§ Objective: Proceed with the court ruling on the loan complaint's counts, picking up after its final sentence.

§ Page text:
III. Count IV: Unconscionability
In Count IV of the Complaint, Plaintiffs allege that as a result of Defendants' failure to make proper and timely disclosures and properly qualify [Plaintiffs] for a loan, and in light of Defendants' superior bargaining power over Plaintiffs, "the terms and conditions of the note and mortgage are unconscionable." (Compl. ¶¶ 63--65.) According to the Hawaii Supreme Court, unconscionability is a cause of action asserted to prevent the enforcement of a contract where "the clauses are so one-sided as to be unconscionable under the circumstances existing at the time of the making of the contract . . . ." Lewis v. Lewis, 748 P.2d 1362, 1366 (Haw. 1988) (citations omitted).
Here, Plaintiffs merely provide the unsubstantiated allegation that "the terms and conditions of the note and mortgage are unconscionable." This is wholly insufficient to satisfy the pleading requirements of Rule 8. See Iqbal, 129 S. Ct. at 1949 (stating that a complaint that "tenders naked assertions devoid of further factual enhancement" is insufficient to satisfy Rule 8). Plaintiffs do not identify the specific terms or conditions alleged to unconscionable, nor do they explain how or why those terms and conditions are so one-sided as to be unconscionable. The bald assertion that the note and mortgage are unconscionable is not sufficient to state a claim for relief. See Iqbal, 129 S. Ct. at 1949 ("[a] pleading that offers labels and conclusions or a formulaic recitation of the elements of a cause of action will not do"). For this reason, the Court DISMISSES Count IV of the Complaint.
IV. Count V: Unfair and Deceptive Acts or Practices
In Count V of the Complaint, Plaintiffs incorporate by reference every paragraph of the Complaint leading up to Count V and then allege that "[t]he aforementioned wrongful acts and/or omissions of defendant or one or more of them constitute unfair and deceptive acts and practices in the conduct of business in violation of federal (15 USC Sec. 1802 et seq.) and state laws (HRS Sec. 480-2 and 480-13)." (Compl. ¶¶ 66--67.)
The federal statute cited by Plaintiffs, 15 U.S.C. § 1802 et. seq., is found in the chapter of the United States Code governing newspaper preservation. Thus, it appears that Plaintiffs cited this statute in error. To the extent that this statute was not cited in error, Plaintiffs have not pled sufficient facts to explain the statute's relevance to the instant action.
With respect to the alleged state law violations, section 480-2(a) of the Hawaii Revised Statutes provides that "[u]nfair methods of competition and unfair or deceptive acts or practices in the conduct of any trade or commerce is unlawful." HRS § 480-2(a). A practice is unfair when it "offends established public policy and when the practice is immoral, unethical, oppressive, unscrupulous or substantially injurious to consumers." Balthazar v. Verizon Hawaii, Inc., 123 P.3d 194, 202 (Hawaii 2005). Section 480-13 of the Hawaii Revised Statutes "establishes four essential elements: (1) a violation of chapter 480; (2) injury to plaintiff's business or property resulting from such violation; (3) proof of the amount of damages; and (4) a showing that the action is in the public interest or that the defendant is a merchant." Davis v. Four Seasons Hotel Ltd., 228 P.3d 303, 335 (Hawaii 2010).

§ Dataset excerpt:
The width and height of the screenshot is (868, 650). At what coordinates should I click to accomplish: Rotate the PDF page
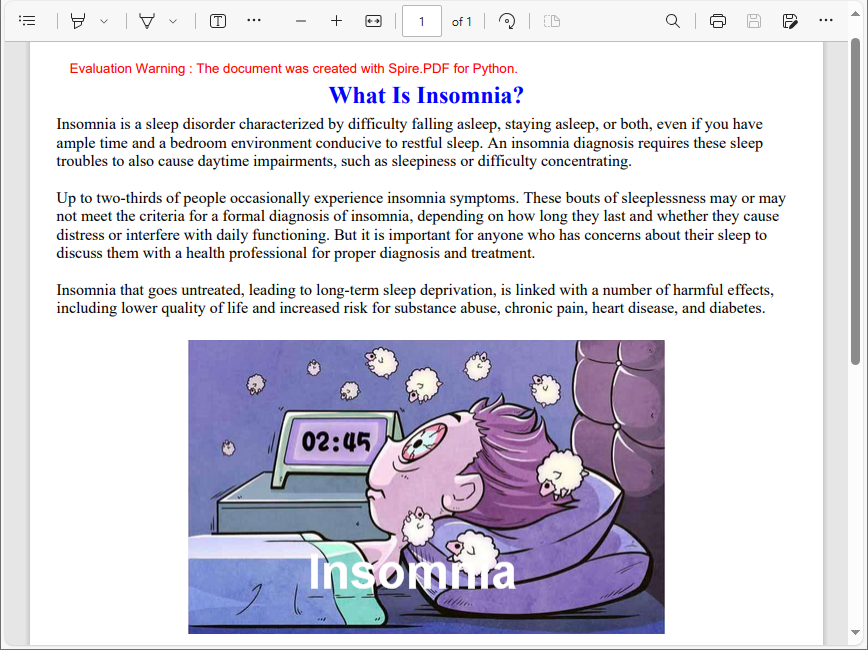click(507, 20)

§ Final result:
Here, Plaintiffs once again provide nothing more than general legal conclusions. Plaintiffs do not identify which wrongful acts or omissions allegedly constitute unfair or deceptive practices, nor do they state who engaged in such practices. There is also no explanation as to how or why Defendants' alleged misconduct "offends established public policy" or is "immoral, unethical, oppressive, unscrupulous or substantially injurious." Balthazare, 123 P.3d at 202. To be sure, merely incorporating by reference the first 65 paragraphs of the complaint cannot be said to provide Defendants with fair notice of the factual premise of Plaintiffs' UDAP claim. SeeMcHenry, 84 F.3d at 1178--80 (affirming dismissal of complaint where "one cannot determine from the complaint who is being sued, for what relief, and on what theory, with enough detail to guide discovery"). Accordingly, the Court DISMISSES Count V of the Complaint.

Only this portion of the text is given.